Raw data -
== Segment start ==
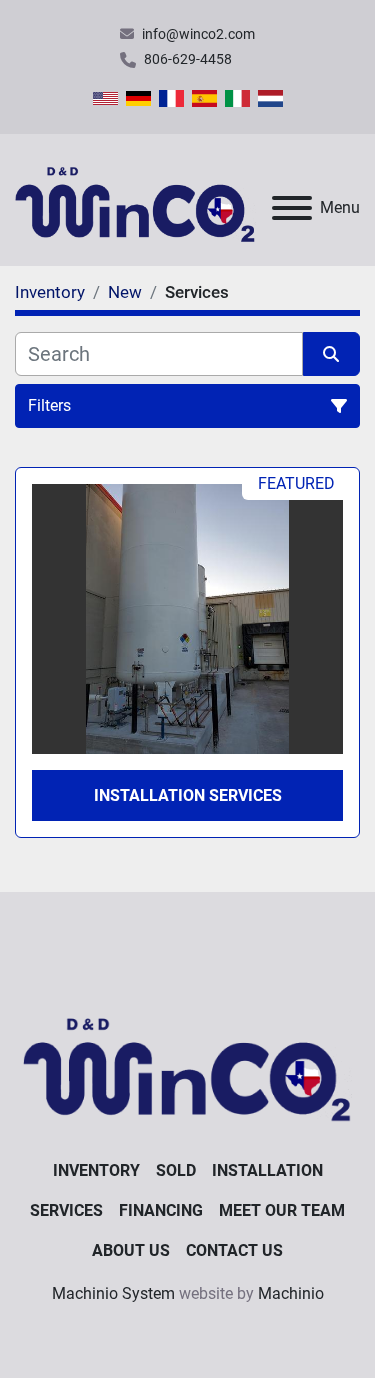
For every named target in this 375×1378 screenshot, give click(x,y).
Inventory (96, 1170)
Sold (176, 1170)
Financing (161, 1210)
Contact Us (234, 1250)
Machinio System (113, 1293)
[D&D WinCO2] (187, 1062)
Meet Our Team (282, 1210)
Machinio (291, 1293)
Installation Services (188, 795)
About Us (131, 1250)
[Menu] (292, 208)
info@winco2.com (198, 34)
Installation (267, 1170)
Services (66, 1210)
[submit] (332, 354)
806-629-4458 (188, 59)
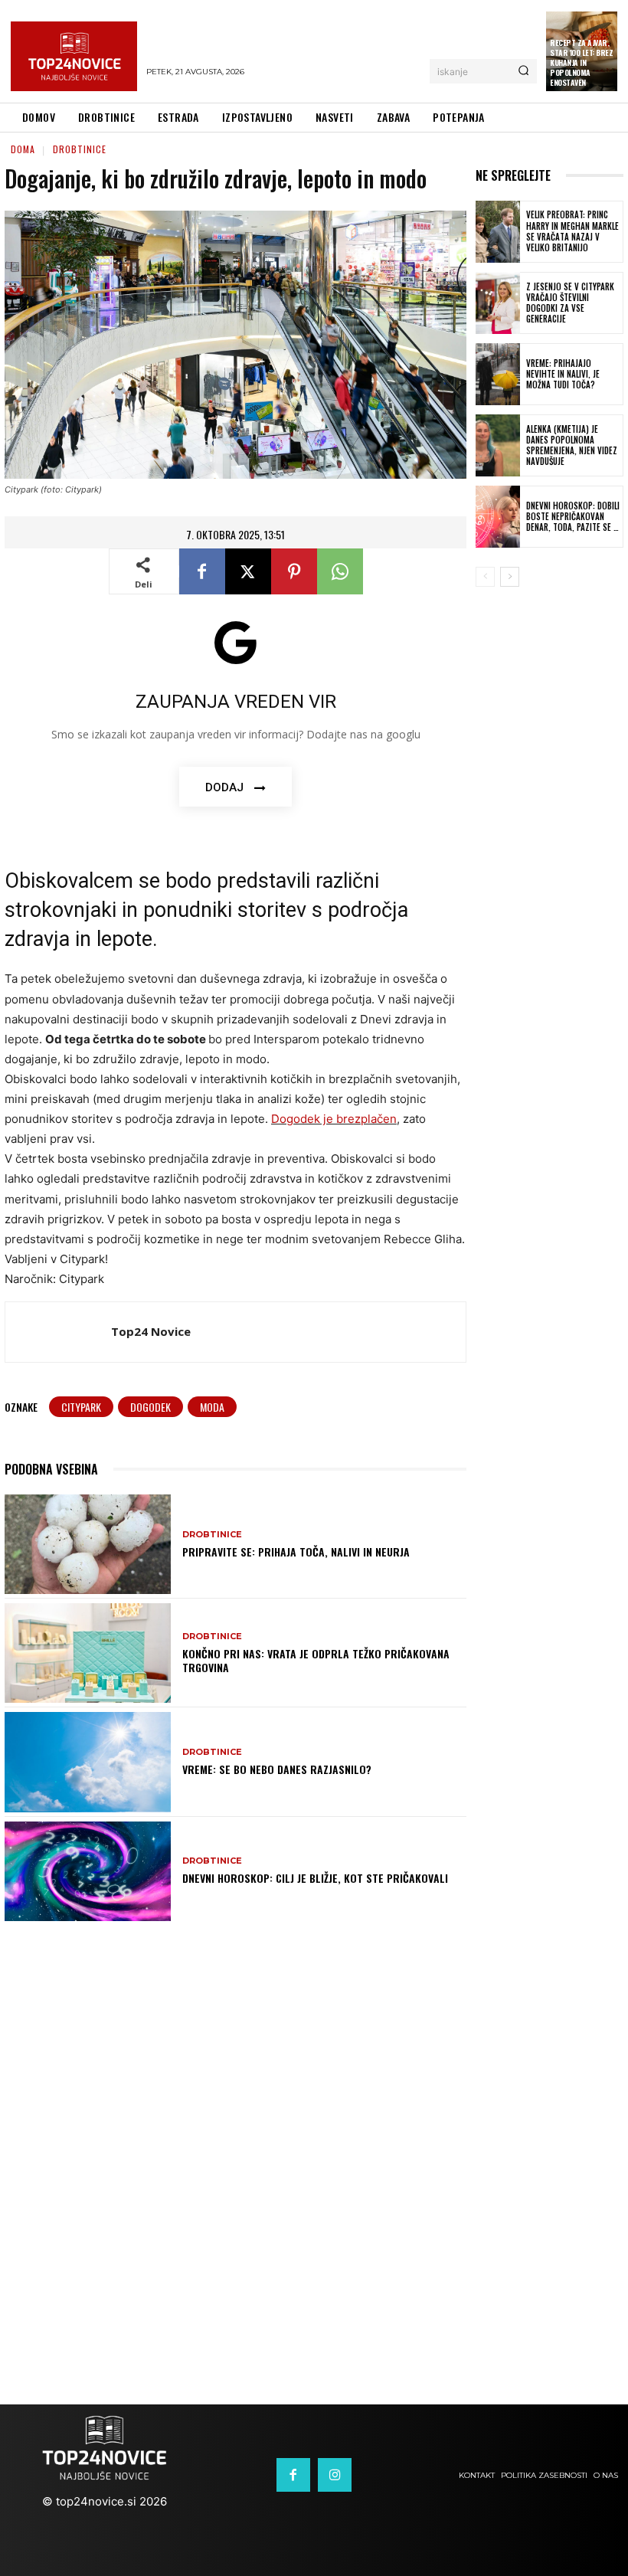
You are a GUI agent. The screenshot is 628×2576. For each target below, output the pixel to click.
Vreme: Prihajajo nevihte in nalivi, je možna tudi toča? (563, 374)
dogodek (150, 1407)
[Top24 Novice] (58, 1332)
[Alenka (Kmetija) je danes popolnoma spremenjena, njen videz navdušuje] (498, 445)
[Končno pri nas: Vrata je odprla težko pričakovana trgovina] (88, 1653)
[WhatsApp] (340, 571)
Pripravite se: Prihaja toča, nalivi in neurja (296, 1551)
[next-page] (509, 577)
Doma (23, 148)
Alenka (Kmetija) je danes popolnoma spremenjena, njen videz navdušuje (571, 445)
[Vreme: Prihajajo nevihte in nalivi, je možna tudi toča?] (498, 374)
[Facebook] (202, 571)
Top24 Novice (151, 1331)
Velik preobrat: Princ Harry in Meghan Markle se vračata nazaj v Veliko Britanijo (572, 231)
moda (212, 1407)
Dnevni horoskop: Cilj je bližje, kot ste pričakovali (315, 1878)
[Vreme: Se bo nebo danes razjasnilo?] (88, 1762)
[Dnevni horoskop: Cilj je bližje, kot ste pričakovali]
== Segment end ==
Work to be completed - Only the lines that contain the word "popolnoma" should be copied from the material.

Finished exercise -
[Alenka (Kmetija) je danes popolnoma spremenjena, njen videz navdušuje] (498, 445)
Alenka (Kmetija) je danes popolnoma spremenjena, njen videz navdušuje (571, 445)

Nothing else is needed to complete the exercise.